◆ Task: Please set down, exactly as written, the line containing "Click the ĐIỂM column header" and every line after it through the end of the records.

--- --- ---

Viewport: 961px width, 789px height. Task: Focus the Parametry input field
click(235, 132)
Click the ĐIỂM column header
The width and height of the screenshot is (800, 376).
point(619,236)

--- --- ---

◆ Output of the task:
Click the ĐIỂM column header
The width and height of the screenshot is (800, 376).
point(619,236)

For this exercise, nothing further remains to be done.